The problem is caused because you're trying to mix information that it is considered at different stages in the processing of the code.

Macros and all CPP (C-Pre-Processor) stuff happens (as its own name indicates) before anything else. It doesn't know anything about the variable values (at most, about #define) and most of what it does is text wrangling.

Some of the variable values might be known at compile time (see constexpr) ... but most of them will only be known at run time.

So, in summary your code fails because the preprocessor knows nothing about the id variable.

Edit: Explaining the sum example.

We have this code x.cpp

#define sum(a,b) a + b

int main(int argc, char **argv) {
 int x = 1, y = 2;
 return sum(x,y);    
}

And this code compiles and works fine.

Let's look at what happens behind the scenes.

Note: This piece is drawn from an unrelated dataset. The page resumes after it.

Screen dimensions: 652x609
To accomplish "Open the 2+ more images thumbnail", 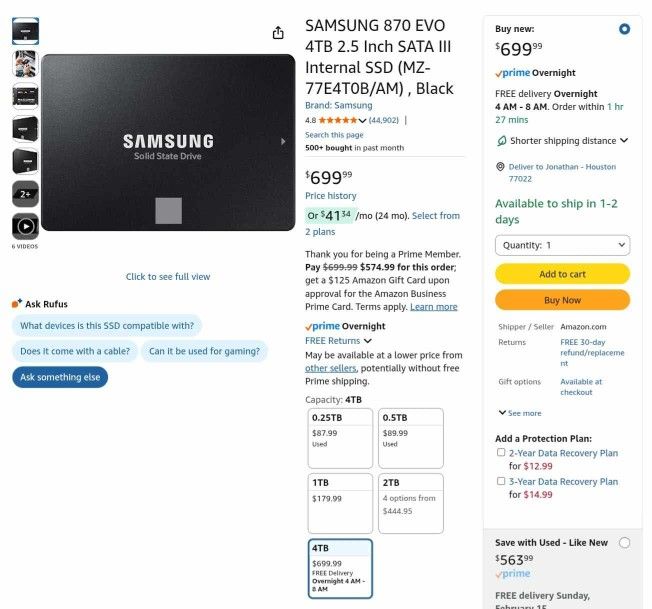I will pos(25,193).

All C/C++ source files are preprocessed. This means that they are evaluated with a different language than either C or C++: the CPP (C-preprocessor). This CPP is the one responsible of all the #... stuff (for example searching and including the header files) and as I said, has nothing to do with C or C++.

In fact, you can even run it without the compiler (try cpp x.cpp) or you can instruct the compiler to only execute this phase (g++ -o x.i -E x.cpp)

If we look into x.i:

# 1 "x.cpp"
# 1 "<built-in>"
# 1 "<command-line>"
# 1 "/usr/include/stdc-predef.h" 1 3 4
# 1 "<command-line>" 2
# 1 "x.cpp"


int main(int argc, char **argv) {
 int x = 1, y = 2;
 return x + y;

}

We can observe several things:

1. There's a number of additional '#' lines. Those are used by the compiler to keep track of where everything came from and what was the origin of the included bits, in order to be able to provide meaningful error messages.
2. Note how our sum macro has been replaced in the code. This is done blindly and the resulting string turned out to be incorrect C/C++ syntax it will not be detected yet, but only when the actual C/C++ parsing is done.

You need another layer of indirection and for id to be a macro, not a variable (it can't work with a variable -- macros work at the token level; they can't know the value of a C variable, only the value of a preprocessor macro).

The following modified code works (i.e., prints 10):

#include <iostream>
using namespace std;

#define channel1 10
#define channel_(id) channel##id
#define channel(id) channel_(id)
#define id 1
int main(){
        cout << channel(id)<<"\n"; 
        return 0;
}

The solution is, quite simply, not to do this.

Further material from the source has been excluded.